So hatte sich Anonymous 2008 ausgerechnet im Widerstand gegen Scientology formiert, da die Sekte für ihr hartes Vorgehen, die Klagewut gegen Kritiker bekannt war und ein geleaktes Propaganda-Video mit Tom Cruise unterdrücken wollte. Für die Hacker lieferte dieses Verhalten eine Rechtfertigung für die kollektive Selbstjustiz. Auch das Zentrum für Politische Schönheit, aus dessen Unterstützer-Umfeld das „Schnuppivera“-Video stammt, verschafft politischen Missverhältnissen durch Aktionskunst ein mediales Echo; das Korrektiv der Öffentlichkeit soll zu Bewusstsein, im besten Fall zur Handlung zwingen. Die Aktivisten türmten etwa einen Berg aus Schuhen von Opfern des Massakers in Srebrenica auf, diese „Säule der Schande“ wies als „Medienwaffe“ auf die Mitverantwortung der UN an dem Massaker hin.
Erfolg durch Empörung
Der jüngste Coup ist nun also eine Protestkampagne gegen das Rüstungsunternehmen Krauss-Maffei Wegmann, das Leopard-2-Panzer nach Saudi-Arabien liefern möchte.

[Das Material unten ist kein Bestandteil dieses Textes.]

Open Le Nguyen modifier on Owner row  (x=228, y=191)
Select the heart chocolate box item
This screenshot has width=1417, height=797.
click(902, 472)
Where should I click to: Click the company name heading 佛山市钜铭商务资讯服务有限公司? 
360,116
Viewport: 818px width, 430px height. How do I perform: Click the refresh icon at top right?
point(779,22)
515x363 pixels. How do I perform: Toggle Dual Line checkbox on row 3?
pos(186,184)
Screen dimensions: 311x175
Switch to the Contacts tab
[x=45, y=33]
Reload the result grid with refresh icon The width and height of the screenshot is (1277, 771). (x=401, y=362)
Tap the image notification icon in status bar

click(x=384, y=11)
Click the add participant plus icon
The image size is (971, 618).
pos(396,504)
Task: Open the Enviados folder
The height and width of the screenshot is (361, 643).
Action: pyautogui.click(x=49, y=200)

Da der Konzern schwer angreifbar ist und bevorzugt unterhalb des Radars der Öffentlichkeit agiert, personalisierten die Kunstaktivisten die Kampagne. Sie zerrten die 38 Eigner des Familienunternehmens in die Öffentlichkeit, indem sie die bisher unbekannten Erben im Netz und auf Plakaten porträtierten und ein „Kopfgeld“ von 25.000 Euro aussetzen – für Hinweise auf beliebige Delikte, die die Eigner ins Gefängnis bringen.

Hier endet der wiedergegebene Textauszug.